__GOAL OF THE EXERCISE__: With pictures omitted, the line containing "Instruction: Toggle align" and all later lines of the records below are to be restated word for word.

__AVAILABLE DATA__:
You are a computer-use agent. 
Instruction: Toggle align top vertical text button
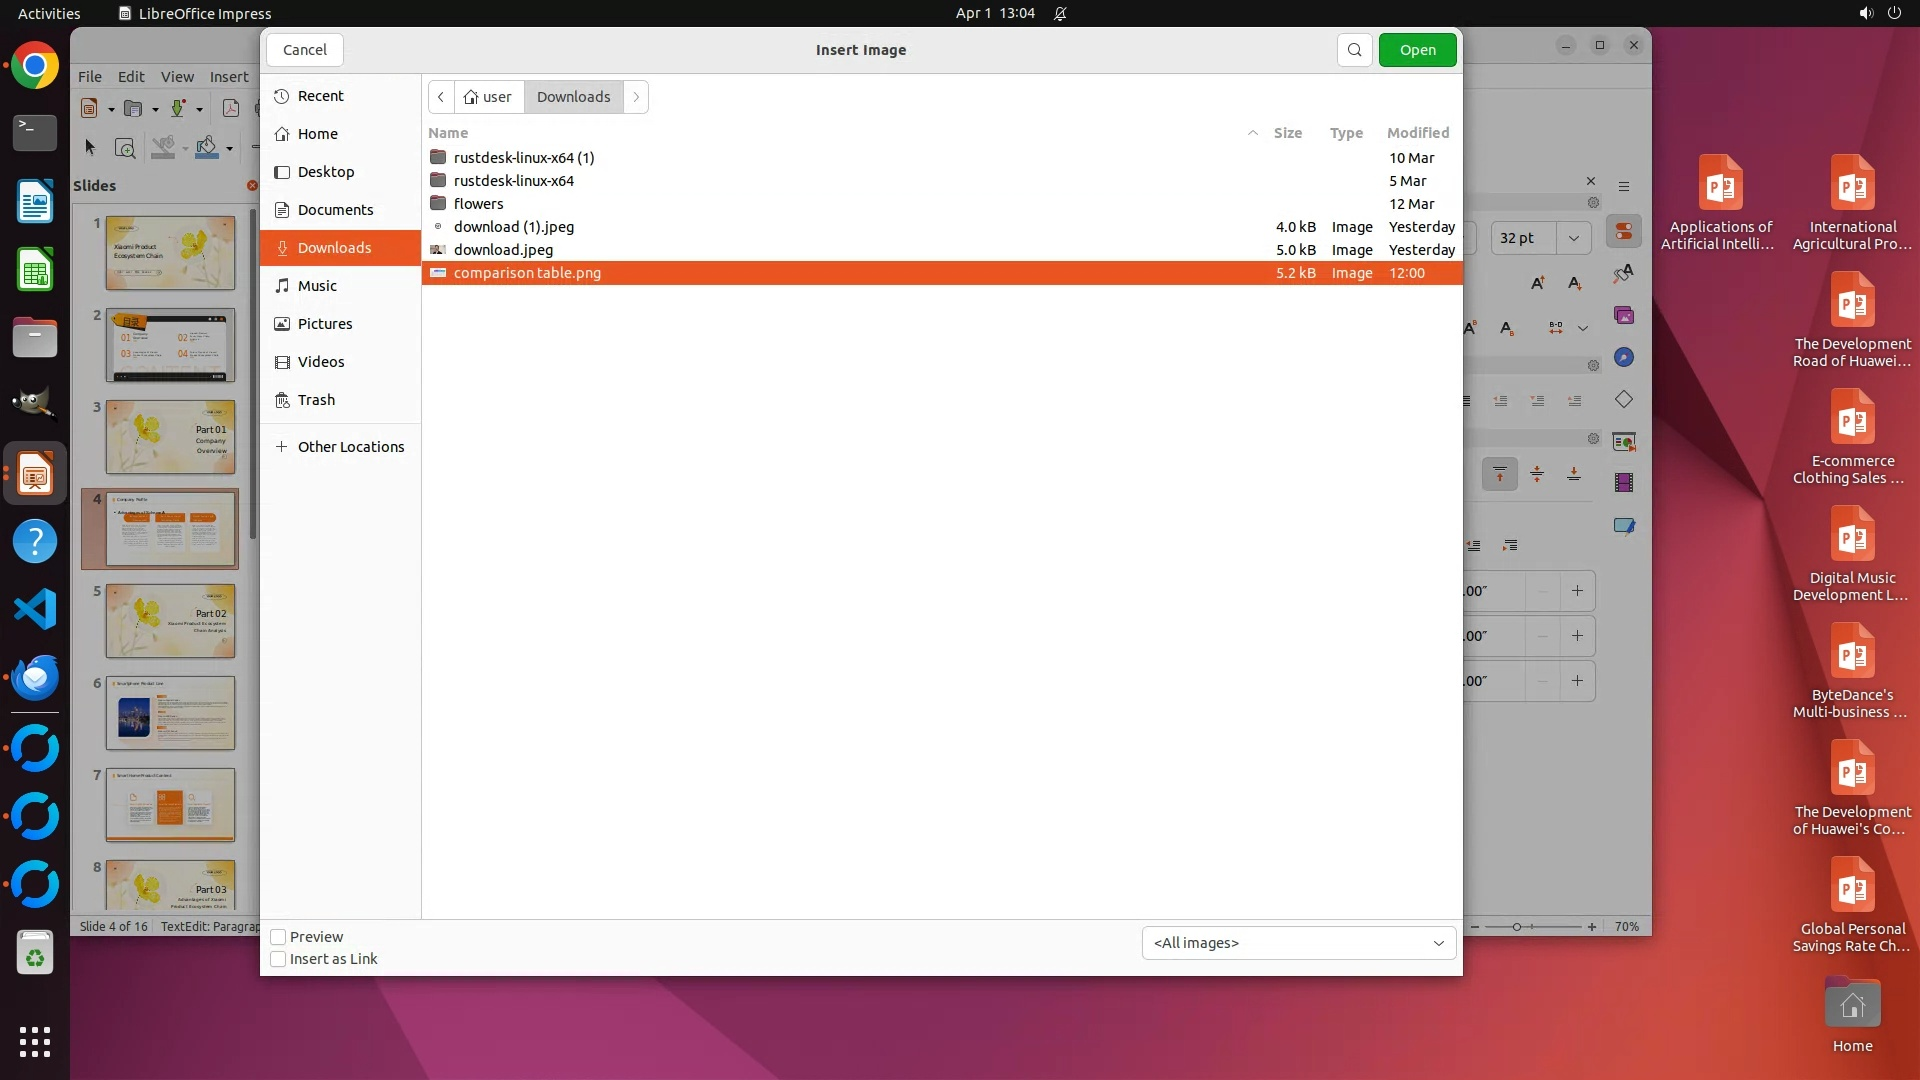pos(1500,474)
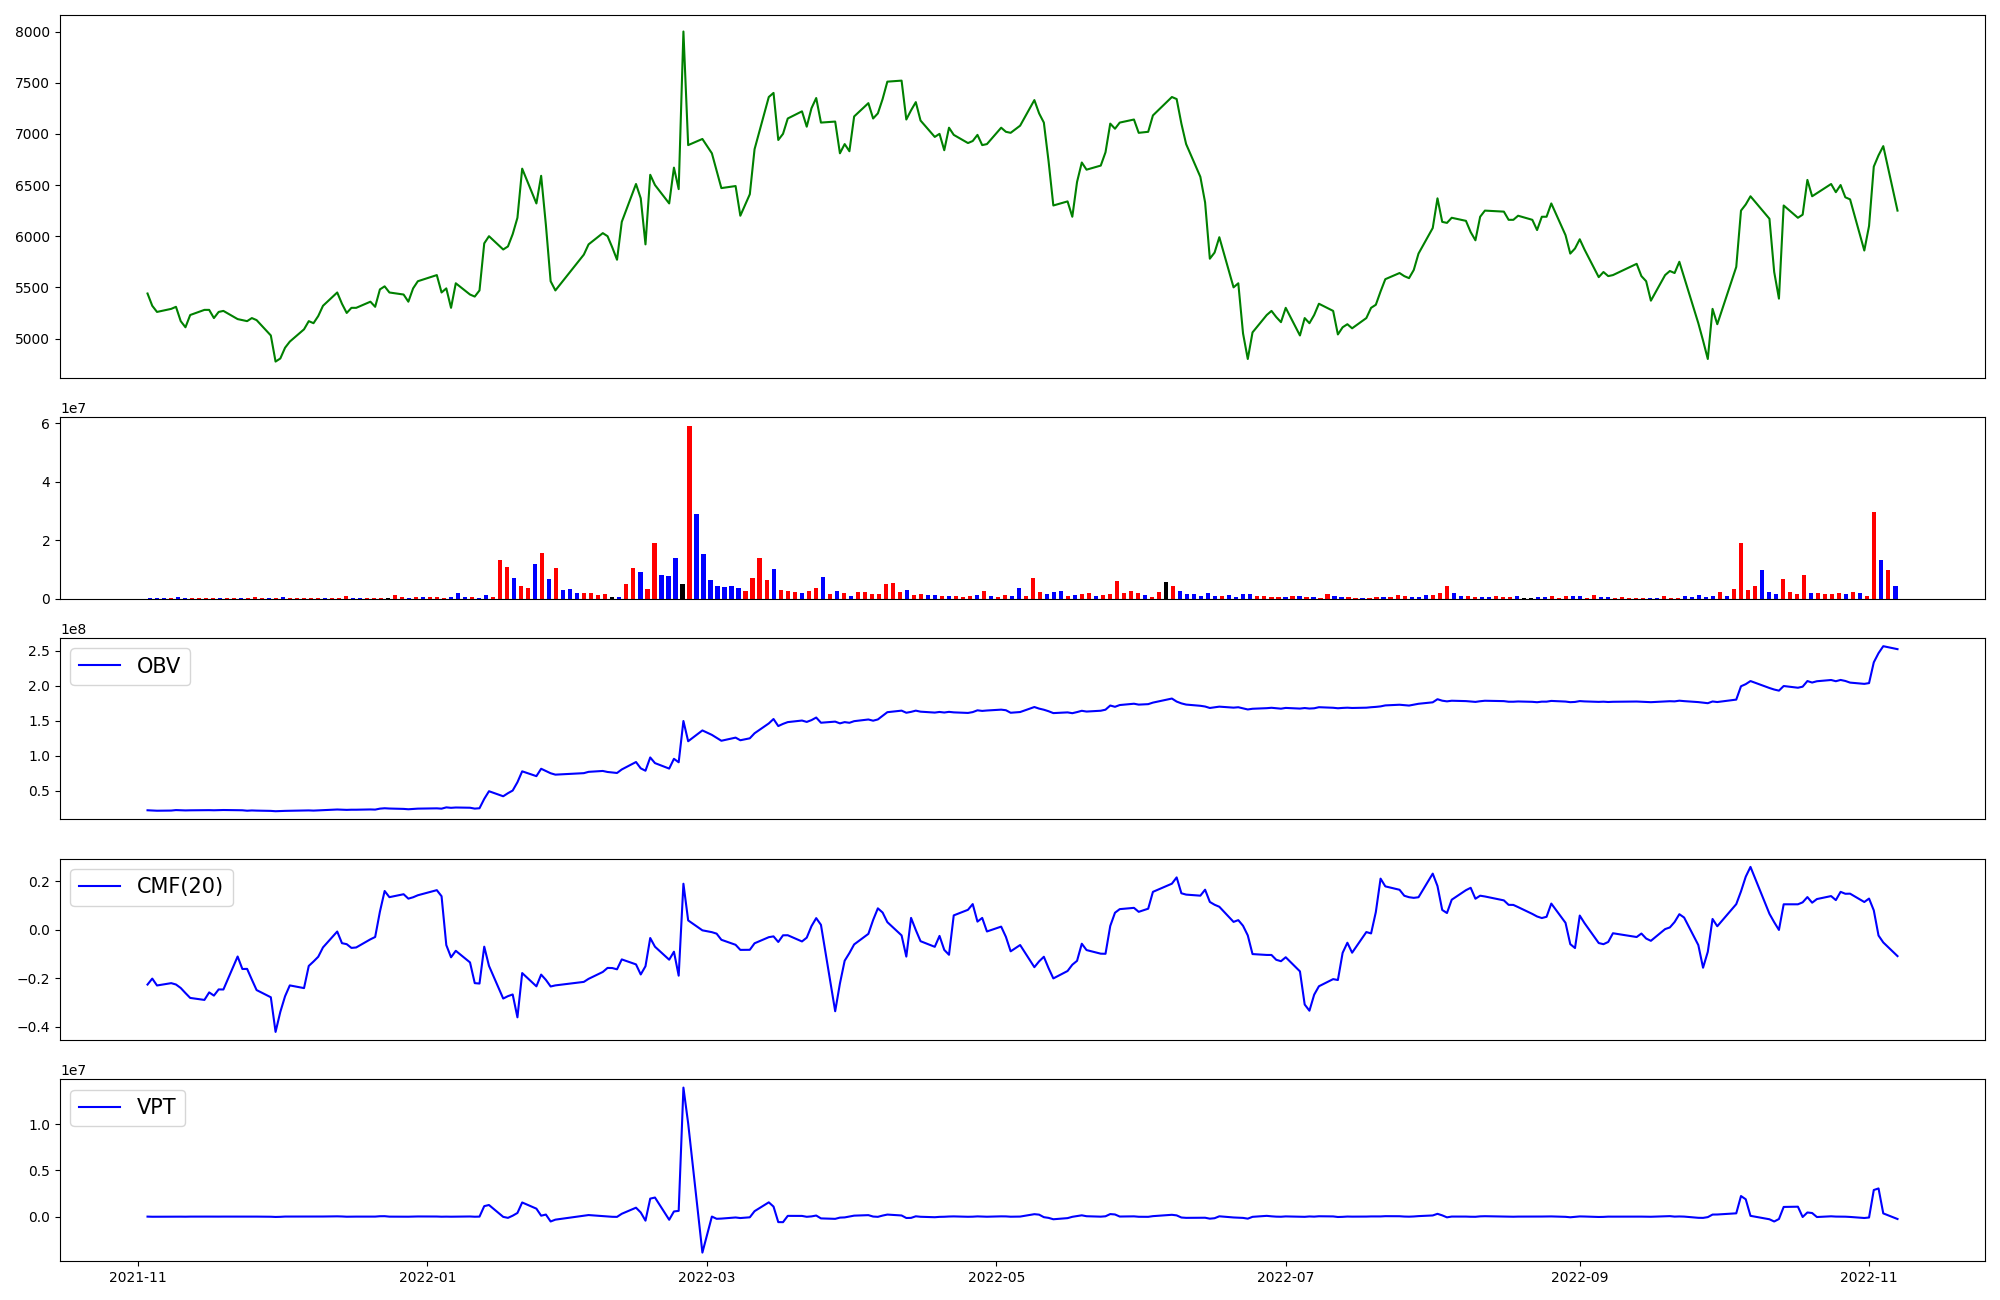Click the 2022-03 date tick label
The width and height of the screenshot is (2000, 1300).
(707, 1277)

__RESPONSE TO THE TASK__:
Instruction: Toggle align top vertical text button
pos(1500,474)
Click the 2022-03 date tick label
The width and height of the screenshot is (2000, 1300).
(707, 1277)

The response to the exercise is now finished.